From the first record below to the last, retype each one exactly.

== Available data

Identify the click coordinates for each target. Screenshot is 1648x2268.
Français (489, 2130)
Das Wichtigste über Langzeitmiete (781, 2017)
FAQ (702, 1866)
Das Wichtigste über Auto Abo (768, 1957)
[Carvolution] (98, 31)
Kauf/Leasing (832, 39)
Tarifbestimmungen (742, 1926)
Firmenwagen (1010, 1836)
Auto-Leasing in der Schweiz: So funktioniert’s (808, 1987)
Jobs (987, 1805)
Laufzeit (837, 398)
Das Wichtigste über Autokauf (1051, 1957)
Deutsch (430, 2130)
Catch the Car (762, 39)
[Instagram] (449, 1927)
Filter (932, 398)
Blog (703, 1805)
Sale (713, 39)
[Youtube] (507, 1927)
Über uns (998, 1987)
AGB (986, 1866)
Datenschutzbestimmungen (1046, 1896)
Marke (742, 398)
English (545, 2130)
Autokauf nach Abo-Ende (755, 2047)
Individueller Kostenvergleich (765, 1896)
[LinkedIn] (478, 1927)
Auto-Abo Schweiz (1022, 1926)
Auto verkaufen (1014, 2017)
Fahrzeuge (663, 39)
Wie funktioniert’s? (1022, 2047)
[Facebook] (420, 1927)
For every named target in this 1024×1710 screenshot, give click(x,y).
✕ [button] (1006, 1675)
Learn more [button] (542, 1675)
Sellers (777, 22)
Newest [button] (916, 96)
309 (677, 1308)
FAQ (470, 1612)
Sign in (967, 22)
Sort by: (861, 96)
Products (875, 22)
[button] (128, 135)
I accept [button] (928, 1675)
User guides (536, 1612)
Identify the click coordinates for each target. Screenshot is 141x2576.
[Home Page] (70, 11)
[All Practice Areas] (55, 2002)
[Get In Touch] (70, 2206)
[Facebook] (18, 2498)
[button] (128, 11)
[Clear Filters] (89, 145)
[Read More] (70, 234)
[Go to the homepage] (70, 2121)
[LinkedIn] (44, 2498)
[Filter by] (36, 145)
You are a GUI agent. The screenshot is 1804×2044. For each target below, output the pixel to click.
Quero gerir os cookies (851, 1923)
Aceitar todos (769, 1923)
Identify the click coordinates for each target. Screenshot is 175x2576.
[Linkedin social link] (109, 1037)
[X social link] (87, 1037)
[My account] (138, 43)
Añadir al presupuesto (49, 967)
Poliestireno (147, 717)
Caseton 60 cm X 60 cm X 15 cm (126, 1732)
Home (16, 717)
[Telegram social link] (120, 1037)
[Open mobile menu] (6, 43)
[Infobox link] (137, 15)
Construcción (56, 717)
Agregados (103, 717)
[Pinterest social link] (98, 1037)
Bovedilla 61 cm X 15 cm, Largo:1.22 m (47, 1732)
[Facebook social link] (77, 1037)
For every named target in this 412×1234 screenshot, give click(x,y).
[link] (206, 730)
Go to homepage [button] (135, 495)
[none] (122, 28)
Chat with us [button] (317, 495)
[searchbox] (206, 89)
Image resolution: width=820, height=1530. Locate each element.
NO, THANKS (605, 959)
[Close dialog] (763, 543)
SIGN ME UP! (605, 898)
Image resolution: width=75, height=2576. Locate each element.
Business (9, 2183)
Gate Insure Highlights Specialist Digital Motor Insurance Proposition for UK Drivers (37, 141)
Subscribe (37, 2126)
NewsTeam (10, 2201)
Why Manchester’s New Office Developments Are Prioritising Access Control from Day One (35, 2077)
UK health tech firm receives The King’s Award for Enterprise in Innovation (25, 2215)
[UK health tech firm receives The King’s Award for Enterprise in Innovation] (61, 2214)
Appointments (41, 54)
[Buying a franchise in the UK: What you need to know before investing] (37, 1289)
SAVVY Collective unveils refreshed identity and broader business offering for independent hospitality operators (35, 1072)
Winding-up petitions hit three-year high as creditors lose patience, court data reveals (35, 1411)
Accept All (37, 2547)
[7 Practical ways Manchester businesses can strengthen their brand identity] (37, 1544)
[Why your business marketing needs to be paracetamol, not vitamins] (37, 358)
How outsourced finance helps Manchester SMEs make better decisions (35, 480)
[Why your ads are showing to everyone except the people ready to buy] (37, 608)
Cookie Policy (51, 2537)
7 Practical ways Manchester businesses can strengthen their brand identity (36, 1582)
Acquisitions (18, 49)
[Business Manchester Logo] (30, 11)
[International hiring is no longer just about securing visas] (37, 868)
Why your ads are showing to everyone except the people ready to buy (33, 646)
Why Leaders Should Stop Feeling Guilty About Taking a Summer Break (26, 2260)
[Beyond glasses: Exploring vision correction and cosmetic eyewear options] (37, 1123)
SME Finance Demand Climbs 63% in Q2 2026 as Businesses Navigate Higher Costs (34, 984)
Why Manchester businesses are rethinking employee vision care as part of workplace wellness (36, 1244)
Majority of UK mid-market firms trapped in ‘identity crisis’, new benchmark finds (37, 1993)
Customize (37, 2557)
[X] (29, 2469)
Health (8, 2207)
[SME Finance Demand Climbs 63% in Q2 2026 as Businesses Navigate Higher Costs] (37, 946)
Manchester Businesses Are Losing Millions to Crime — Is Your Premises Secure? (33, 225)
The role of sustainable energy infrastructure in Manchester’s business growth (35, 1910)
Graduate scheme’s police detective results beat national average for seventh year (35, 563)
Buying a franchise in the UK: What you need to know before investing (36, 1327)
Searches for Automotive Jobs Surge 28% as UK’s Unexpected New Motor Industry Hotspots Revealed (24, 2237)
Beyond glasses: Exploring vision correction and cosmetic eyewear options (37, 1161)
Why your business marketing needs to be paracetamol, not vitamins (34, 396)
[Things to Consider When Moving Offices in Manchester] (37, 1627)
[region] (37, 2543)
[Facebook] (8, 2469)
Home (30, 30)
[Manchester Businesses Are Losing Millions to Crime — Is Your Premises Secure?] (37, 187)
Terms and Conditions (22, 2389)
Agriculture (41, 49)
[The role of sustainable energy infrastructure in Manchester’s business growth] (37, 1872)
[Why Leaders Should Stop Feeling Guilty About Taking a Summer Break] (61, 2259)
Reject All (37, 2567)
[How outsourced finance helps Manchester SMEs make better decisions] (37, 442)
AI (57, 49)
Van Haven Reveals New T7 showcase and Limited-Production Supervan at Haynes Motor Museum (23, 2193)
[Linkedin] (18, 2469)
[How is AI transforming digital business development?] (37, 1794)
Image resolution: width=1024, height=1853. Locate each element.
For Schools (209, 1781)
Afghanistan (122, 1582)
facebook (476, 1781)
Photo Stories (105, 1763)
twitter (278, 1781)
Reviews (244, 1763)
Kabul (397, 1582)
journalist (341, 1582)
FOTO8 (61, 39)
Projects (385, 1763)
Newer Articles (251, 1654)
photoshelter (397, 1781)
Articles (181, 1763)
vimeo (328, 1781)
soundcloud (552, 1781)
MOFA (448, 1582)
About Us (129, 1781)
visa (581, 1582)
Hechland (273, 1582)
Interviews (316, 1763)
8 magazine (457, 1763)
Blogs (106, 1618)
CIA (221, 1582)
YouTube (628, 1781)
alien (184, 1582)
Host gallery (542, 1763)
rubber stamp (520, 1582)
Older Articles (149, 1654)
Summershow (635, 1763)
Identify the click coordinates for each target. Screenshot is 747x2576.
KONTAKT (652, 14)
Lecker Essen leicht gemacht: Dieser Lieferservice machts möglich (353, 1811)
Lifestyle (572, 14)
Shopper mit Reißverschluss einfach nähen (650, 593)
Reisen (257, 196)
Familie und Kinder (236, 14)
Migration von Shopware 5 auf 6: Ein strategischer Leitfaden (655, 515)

====

Solution to this problem:
Identify the click coordinates for each target. Screenshot is 1648x2268.
Français (489, 2130)
Das Wichtigste über Langzeitmiete (781, 2017)
FAQ (702, 1866)
Das Wichtigste über Auto Abo (768, 1957)
[Carvolution] (98, 31)
Kauf/Leasing (832, 39)
Tarifbestimmungen (742, 1926)
Firmenwagen (1010, 1836)
Auto-Leasing in der Schweiz: So funktioniert’s (808, 1987)
Jobs (987, 1805)
Laufzeit (837, 398)
Das Wichtigste über Autokauf (1051, 1957)
Deutsch (430, 2130)
Catch the Car (762, 39)
[Instagram] (449, 1927)
Filter (932, 398)
Blog (703, 1805)
Sale (713, 39)
[Youtube] (507, 1927)
Über uns (998, 1987)
AGB (986, 1866)
Datenschutzbestimmungen (1046, 1896)
Marke (742, 398)
English (545, 2130)
Autokauf nach Abo-Ende (755, 2047)
Individueller Kostenvergleich (765, 1896)
[LinkedIn] (478, 1927)
Auto-Abo Schweiz (1022, 1926)
Auto verkaufen (1014, 2017)
Fahrzeuge (663, 39)
Wie funktioniert’s? (1022, 2047)
[Facebook] (420, 1927)
For every named target in this 1024×1710 screenshot, give click(x,y).
✕ [button] (1006, 1675)
Learn more [button] (542, 1675)
Sellers (777, 22)
Newest [button] (916, 96)
309 (677, 1308)
FAQ (470, 1612)
Sign in (967, 22)
Sort by: (861, 96)
Products (875, 22)
[button] (128, 135)
I accept [button] (928, 1675)
User guides (536, 1612)
Identify the click coordinates for each target. Screenshot is 141x2576.
[Home Page] (70, 11)
[All Practice Areas] (55, 2002)
[Get In Touch] (70, 2206)
[Facebook] (18, 2498)
[button] (128, 11)
[Clear Filters] (89, 145)
[Read More] (70, 234)
[Go to the homepage] (70, 2121)
[LinkedIn] (44, 2498)
[Filter by] (36, 145)
You are a GUI agent. The screenshot is 1804×2044. For each target below, output the pixel to click.
Quero gerir os cookies (851, 1923)
Aceitar todos (769, 1923)
Identify the click coordinates for each target. Screenshot is 175x2576.
[Linkedin social link] (109, 1037)
[X social link] (87, 1037)
[My account] (138, 43)
Añadir al presupuesto (49, 967)
Poliestireno (147, 717)
Caseton 60 cm X 60 cm X 15 cm (126, 1732)
Home (16, 717)
[Telegram social link] (120, 1037)
[Open mobile menu] (6, 43)
[Infobox link] (137, 15)
Construcción (56, 717)
Agregados (103, 717)
[Pinterest social link] (98, 1037)
Bovedilla 61 cm X 15 cm, Largo:1.22 m (47, 1732)
[Facebook social link] (77, 1037)
For every named target in this 412×1234 screenshot, give click(x,y).
[link] (206, 730)
Go to homepage [button] (135, 495)
[none] (122, 28)
Chat with us [button] (317, 495)
[searchbox] (206, 89)
Image resolution: width=820, height=1530. Locate each element.
NO, THANKS (605, 959)
[Close dialog] (763, 543)
SIGN ME UP! (605, 898)
Image resolution: width=75, height=2576. Locate each element.
Business (9, 2183)
Gate Insure Highlights Specialist Digital Motor Insurance Proposition for UK Drivers (37, 141)
Subscribe (37, 2126)
NewsTeam (10, 2201)
Why Manchester’s New Office Developments Are Prioritising Access Control from Day One (35, 2077)
UK health tech firm receives The King’s Award for Enterprise in Innovation (25, 2215)
[UK health tech firm receives The King’s Award for Enterprise in Innovation] (61, 2214)
Appointments (41, 54)
[Buying a franchise in the UK: What you need to know before investing] (37, 1289)
SAVVY Collective unveils refreshed identity and broader business offering for independent hospitality operators (35, 1072)
Winding-up petitions hit three-year high as creditors lose patience, court data reveals (35, 1411)
Accept All (37, 2547)
[7 Practical ways Manchester businesses can strengthen their brand identity] (37, 1544)
[Why your business marketing needs to be paracetamol, not vitamins] (37, 358)
How outsourced finance helps Manchester SMEs make better decisions (35, 480)
[Why your ads are showing to everyone except the people ready to buy] (37, 608)
Cookie Policy (51, 2537)
7 Practical ways Manchester businesses can strengthen their brand identity (36, 1582)
Acquisitions (18, 49)
[Business Manchester Logo] (30, 11)
[International hiring is no longer just about securing visas] (37, 868)
Why your ads are showing to everyone except the people ready to buy (33, 646)
Why Leaders Should Stop Feeling Guilty About Taking a Summer Break (26, 2260)
[Beyond glasses: Exploring vision correction and cosmetic eyewear options] (37, 1123)
SME Finance Demand Climbs 63% in Q2 2026 as Businesses Navigate Higher Costs (34, 984)
Why Manchester businesses are rethinking employee vision care as part of workplace wellness (36, 1244)
Majority of UK mid-market firms trapped in ‘identity crisis’, new benchmark finds (37, 1993)
Customize (37, 2557)
[X] (29, 2469)
Health (8, 2207)
[SME Finance Demand Climbs 63% in Q2 2026 as Businesses Navigate Higher Costs] (37, 946)
Manchester Businesses Are Losing Millions to Crime — Is Your Premises Secure? (33, 225)
The role of sustainable energy infrastructure in Manchester’s business growth (35, 1910)
Graduate scheme’s police detective results beat national average for seventh year (35, 563)
Buying a franchise in the UK: What you need to know before investing (36, 1327)
Searches for Automotive Jobs Surge 28% as UK’s Unexpected New Motor Industry Hotspots Revealed (24, 2237)
Beyond glasses: Exploring vision correction and cosmetic eyewear options (37, 1161)
Why your business marketing needs to be paracetamol, not vitamins (34, 396)
[Things to Consider When Moving Offices in Manchester] (37, 1627)
[region] (37, 2543)
[Facebook] (8, 2469)
Home (30, 30)
[Manchester Businesses Are Losing Millions to Crime — Is Your Premises Secure?] (37, 187)
Terms and Conditions (22, 2389)
Agriculture (41, 49)
[The role of sustainable energy infrastructure in Manchester’s business growth] (37, 1872)
[Why Leaders Should Stop Feeling Guilty About Taking a Summer Break] (61, 2259)
Reject All (37, 2567)
[How outsourced finance helps Manchester SMEs make better decisions] (37, 442)
AI (57, 49)
Van Haven Reveals New T7 showcase and Limited-Production Supervan at Haynes Motor Museum (23, 2193)
[Linkedin] (18, 2469)
[How is AI transforming digital business development?] (37, 1794)
Image resolution: width=1024, height=1853. Locate each element.
For Schools (209, 1781)
Afghanistan (122, 1582)
facebook (476, 1781)
Photo Stories (105, 1763)
twitter (278, 1781)
Reviews (244, 1763)
Kabul (397, 1582)
journalist (341, 1582)
FOTO8 (61, 39)
Projects (385, 1763)
Newer Articles (251, 1654)
photoshelter (397, 1781)
Articles (181, 1763)
vimeo (328, 1781)
soundcloud (552, 1781)
MOFA (448, 1582)
About Us (129, 1781)
visa (581, 1582)
Hechland (273, 1582)
Interviews (316, 1763)
8 magazine (457, 1763)
Blogs (106, 1618)
CIA (221, 1582)
YouTube (628, 1781)
alien (184, 1582)
Host gallery (542, 1763)
rubber stamp (520, 1582)
Older Articles (149, 1654)
Summershow (635, 1763)
Identify the click coordinates for each target. Screenshot is 747x2576.
KONTAKT (652, 14)
Lecker Essen leicht gemacht: Dieser Lieferservice machts möglich (353, 1811)
Lifestyle (572, 14)
Shopper mit Reißverschluss einfach nähen (650, 593)
Reisen (257, 196)
Familie und Kinder (236, 14)
Migration von Shopware 5 auf 6: Ein strategischer Leitfaden (655, 515)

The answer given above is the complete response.